Information provided:
+---+

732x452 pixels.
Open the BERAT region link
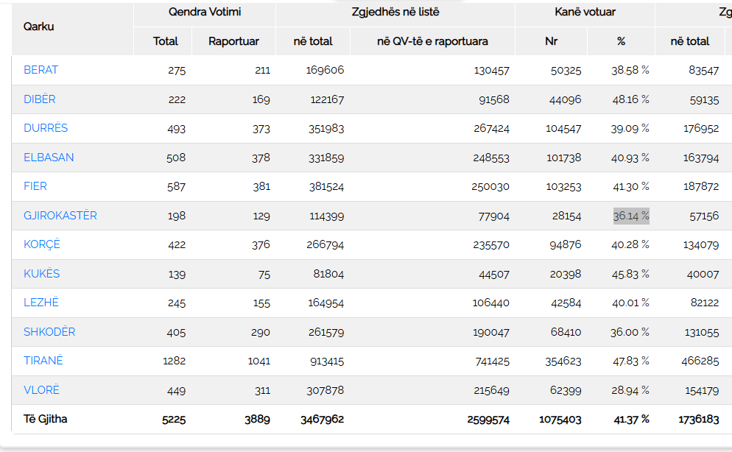(41, 70)
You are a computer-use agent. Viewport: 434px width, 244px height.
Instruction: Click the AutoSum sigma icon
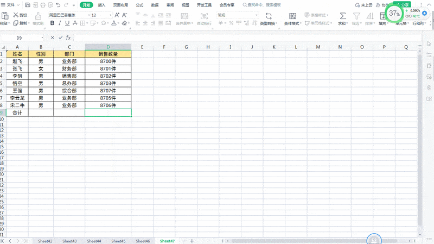point(342,16)
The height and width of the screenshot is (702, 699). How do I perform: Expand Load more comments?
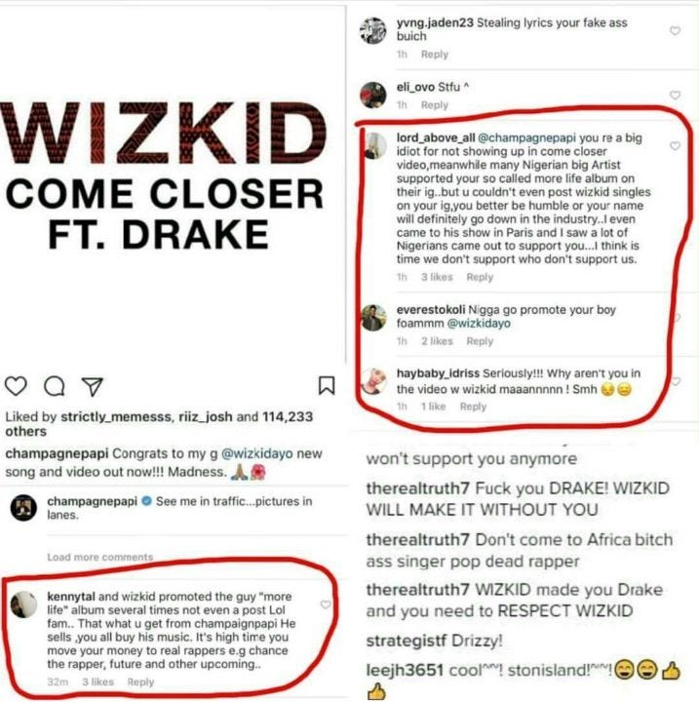point(99,557)

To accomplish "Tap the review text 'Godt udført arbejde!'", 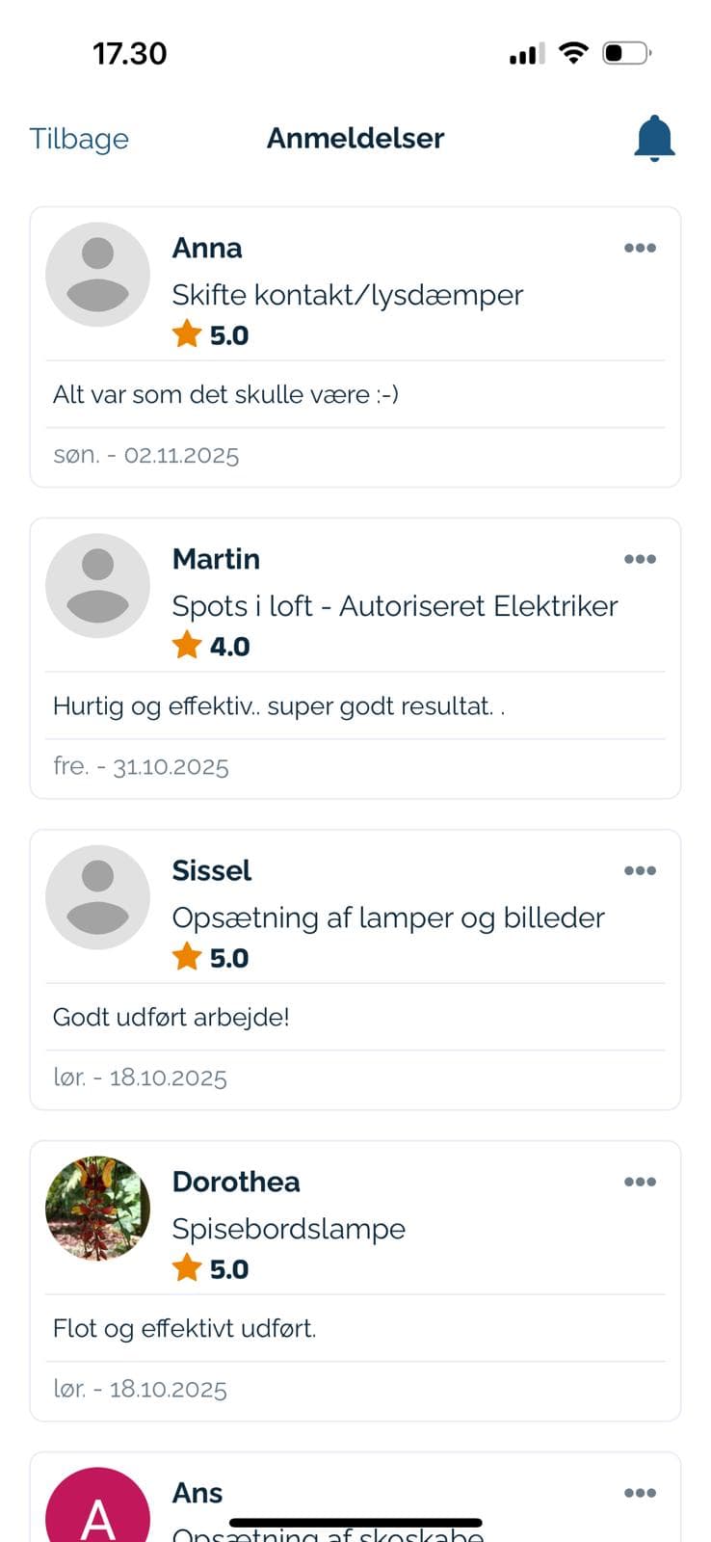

+---+

In the copy, include no pictures, but repeat the listing exactly.

Result of this task:
732x452 pixels.
Open the BERAT region link
(41, 70)
You are a computer-use agent. Viewport: 434px width, 244px height.
Instruction: Click the AutoSum sigma icon
point(342,16)
The height and width of the screenshot is (702, 699). How do I perform: Expand Load more comments?
point(99,557)

To accomplish "Tap the review text 'Godt udført arbejde!'", 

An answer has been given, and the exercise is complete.